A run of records

—————

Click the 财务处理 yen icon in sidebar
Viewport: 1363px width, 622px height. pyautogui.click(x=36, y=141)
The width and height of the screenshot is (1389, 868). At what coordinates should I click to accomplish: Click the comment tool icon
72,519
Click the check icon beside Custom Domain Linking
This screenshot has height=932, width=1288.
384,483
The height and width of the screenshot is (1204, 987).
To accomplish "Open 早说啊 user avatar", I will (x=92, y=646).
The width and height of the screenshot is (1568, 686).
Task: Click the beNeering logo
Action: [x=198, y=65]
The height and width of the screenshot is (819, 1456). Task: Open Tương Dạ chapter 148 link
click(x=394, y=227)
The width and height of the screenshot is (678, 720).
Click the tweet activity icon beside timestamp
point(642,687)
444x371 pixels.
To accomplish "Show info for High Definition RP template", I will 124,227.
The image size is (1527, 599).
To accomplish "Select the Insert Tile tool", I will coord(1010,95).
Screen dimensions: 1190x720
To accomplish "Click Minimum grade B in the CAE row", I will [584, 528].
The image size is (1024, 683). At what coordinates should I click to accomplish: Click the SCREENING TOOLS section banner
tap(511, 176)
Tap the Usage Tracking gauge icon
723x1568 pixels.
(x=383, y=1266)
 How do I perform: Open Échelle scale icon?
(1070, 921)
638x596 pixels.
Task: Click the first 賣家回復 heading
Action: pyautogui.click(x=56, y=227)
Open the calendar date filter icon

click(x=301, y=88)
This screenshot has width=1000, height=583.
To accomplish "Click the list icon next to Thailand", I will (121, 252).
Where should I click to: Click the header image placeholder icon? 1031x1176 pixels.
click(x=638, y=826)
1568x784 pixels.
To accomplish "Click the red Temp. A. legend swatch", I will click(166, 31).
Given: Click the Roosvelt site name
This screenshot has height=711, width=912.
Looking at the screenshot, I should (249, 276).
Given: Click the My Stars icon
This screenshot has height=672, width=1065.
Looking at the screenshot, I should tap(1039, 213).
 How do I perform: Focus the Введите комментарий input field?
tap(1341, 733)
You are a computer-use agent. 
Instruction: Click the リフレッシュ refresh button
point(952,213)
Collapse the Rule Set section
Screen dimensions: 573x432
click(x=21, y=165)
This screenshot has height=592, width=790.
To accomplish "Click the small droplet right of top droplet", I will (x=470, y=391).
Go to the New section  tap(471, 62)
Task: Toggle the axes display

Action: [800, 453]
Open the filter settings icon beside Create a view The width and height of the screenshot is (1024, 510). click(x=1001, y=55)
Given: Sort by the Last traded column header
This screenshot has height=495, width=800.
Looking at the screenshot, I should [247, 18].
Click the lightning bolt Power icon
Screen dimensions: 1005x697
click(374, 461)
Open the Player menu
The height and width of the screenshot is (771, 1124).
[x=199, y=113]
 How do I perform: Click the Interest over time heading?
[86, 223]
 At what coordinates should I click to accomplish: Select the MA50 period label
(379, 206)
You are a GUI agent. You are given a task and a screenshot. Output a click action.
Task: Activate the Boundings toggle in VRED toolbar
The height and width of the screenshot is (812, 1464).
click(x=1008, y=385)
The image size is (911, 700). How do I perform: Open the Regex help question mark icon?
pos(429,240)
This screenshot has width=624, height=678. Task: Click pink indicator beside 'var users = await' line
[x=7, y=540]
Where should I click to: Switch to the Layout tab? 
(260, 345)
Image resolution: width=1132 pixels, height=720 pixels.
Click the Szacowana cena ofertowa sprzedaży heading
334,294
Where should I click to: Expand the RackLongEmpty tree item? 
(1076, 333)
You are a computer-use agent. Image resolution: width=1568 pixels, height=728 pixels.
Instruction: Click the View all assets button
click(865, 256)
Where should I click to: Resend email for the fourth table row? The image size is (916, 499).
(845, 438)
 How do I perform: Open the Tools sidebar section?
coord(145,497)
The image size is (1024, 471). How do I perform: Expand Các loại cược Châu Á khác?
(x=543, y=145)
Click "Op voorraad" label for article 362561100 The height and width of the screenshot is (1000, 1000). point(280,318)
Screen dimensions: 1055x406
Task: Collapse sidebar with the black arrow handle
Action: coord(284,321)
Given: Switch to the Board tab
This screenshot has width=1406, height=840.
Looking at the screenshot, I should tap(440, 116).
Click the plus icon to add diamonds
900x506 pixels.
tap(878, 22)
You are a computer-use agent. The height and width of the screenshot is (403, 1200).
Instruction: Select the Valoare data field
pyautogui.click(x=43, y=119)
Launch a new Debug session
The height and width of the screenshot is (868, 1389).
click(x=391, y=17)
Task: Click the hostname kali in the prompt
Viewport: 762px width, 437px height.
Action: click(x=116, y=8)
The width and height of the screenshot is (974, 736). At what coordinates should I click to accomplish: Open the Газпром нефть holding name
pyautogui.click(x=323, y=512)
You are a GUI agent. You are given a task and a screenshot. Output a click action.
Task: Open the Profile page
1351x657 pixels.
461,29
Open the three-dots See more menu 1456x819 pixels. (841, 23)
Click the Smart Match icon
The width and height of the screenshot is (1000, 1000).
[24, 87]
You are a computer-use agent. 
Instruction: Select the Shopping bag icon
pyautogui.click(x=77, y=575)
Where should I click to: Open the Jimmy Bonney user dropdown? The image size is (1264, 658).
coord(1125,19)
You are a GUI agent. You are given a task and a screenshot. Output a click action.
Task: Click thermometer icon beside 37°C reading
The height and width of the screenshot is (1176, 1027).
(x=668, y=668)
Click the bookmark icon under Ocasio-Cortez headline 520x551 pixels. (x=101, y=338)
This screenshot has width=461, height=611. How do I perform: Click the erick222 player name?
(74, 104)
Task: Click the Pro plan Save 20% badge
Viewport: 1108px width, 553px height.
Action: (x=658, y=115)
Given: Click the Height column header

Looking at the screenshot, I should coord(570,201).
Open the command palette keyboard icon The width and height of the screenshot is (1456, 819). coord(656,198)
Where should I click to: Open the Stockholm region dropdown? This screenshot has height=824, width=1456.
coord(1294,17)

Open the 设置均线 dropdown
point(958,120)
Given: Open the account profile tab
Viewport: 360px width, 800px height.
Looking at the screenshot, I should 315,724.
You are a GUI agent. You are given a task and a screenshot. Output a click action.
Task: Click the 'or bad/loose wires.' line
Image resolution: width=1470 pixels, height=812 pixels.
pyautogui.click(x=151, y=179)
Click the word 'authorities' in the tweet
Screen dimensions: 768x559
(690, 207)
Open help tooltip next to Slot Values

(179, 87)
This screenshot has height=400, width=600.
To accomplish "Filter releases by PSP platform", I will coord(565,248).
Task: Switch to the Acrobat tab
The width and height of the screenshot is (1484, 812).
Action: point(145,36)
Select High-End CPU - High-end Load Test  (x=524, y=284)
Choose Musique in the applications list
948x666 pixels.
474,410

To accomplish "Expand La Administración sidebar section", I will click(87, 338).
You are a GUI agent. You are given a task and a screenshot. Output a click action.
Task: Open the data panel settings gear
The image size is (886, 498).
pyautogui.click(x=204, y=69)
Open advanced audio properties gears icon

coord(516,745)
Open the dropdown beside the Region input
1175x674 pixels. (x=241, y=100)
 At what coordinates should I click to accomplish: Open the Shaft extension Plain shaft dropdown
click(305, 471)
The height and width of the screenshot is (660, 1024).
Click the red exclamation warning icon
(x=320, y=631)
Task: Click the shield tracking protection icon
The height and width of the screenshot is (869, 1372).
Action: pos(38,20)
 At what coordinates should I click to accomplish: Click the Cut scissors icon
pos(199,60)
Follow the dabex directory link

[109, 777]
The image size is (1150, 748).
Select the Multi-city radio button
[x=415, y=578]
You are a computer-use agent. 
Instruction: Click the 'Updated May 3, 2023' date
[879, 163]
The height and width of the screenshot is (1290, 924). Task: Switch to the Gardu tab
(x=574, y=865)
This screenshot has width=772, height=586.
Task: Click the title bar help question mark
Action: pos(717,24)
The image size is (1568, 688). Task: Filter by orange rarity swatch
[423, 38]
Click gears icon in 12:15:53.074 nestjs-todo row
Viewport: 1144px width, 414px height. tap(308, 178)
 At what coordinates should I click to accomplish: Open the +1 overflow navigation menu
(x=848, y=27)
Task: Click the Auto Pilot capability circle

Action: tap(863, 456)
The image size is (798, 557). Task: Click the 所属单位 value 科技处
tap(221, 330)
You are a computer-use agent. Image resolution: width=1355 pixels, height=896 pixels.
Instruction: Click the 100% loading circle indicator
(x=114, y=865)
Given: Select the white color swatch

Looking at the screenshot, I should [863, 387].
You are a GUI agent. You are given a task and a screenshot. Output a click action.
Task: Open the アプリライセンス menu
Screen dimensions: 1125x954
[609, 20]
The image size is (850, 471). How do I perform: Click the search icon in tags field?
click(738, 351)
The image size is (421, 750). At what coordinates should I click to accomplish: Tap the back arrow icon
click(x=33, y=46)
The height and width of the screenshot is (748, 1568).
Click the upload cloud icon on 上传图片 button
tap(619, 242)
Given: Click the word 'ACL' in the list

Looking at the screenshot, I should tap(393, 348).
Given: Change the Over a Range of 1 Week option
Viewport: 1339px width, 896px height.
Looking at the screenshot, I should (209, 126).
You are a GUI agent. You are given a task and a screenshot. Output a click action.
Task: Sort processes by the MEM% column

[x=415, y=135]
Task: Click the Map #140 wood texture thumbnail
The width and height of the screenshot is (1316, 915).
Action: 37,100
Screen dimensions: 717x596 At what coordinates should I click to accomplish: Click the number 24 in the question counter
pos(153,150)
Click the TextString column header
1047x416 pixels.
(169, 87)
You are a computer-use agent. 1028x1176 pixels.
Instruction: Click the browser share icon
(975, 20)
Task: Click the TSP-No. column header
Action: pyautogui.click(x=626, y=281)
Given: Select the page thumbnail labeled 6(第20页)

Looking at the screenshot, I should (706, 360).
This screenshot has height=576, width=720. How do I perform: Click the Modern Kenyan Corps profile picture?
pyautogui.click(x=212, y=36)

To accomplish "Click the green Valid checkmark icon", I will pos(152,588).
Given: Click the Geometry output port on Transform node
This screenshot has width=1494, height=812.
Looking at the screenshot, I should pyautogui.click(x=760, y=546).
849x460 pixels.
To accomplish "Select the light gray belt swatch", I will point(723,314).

—————

■ Exercise requirements
Copy the listing word for word, starting with the line that contains "How do I perform: Open the Tools" and going on through the line that contains "coord(1125,19)".

■ Written reply
 How do I perform: Open the Tools sidebar section?
coord(145,497)
The image size is (1024, 471). How do I perform: Expand Các loại cược Châu Á khác?
(x=543, y=145)
Click "Op voorraad" label for article 362561100 The height and width of the screenshot is (1000, 1000). point(280,318)
Screen dimensions: 1055x406
Task: Collapse sidebar with the black arrow handle
Action: coord(284,321)
Given: Switch to the Board tab
This screenshot has width=1406, height=840.
Looking at the screenshot, I should tap(440, 116).
Click the plus icon to add diamonds
900x506 pixels.
tap(878, 22)
You are a computer-use agent. The height and width of the screenshot is (403, 1200).
Instruction: Select the Valoare data field
pyautogui.click(x=43, y=119)
Launch a new Debug session
The height and width of the screenshot is (868, 1389).
click(x=391, y=17)
Task: Click the hostname kali in the prompt
Viewport: 762px width, 437px height.
Action: click(x=116, y=8)
The width and height of the screenshot is (974, 736). At what coordinates should I click to accomplish: Open the Газпром нефть holding name
pyautogui.click(x=323, y=512)
You are a GUI agent. You are given a task and a screenshot. Output a click action.
Task: Open the Profile page
1351x657 pixels.
461,29
Open the three-dots See more menu 1456x819 pixels. (841, 23)
Click the Smart Match icon
The width and height of the screenshot is (1000, 1000).
[24, 87]
You are a computer-use agent. 
Instruction: Select the Shopping bag icon
pyautogui.click(x=77, y=575)
Where should I click to: Open the Jimmy Bonney user dropdown? The image size is (1264, 658).
coord(1125,19)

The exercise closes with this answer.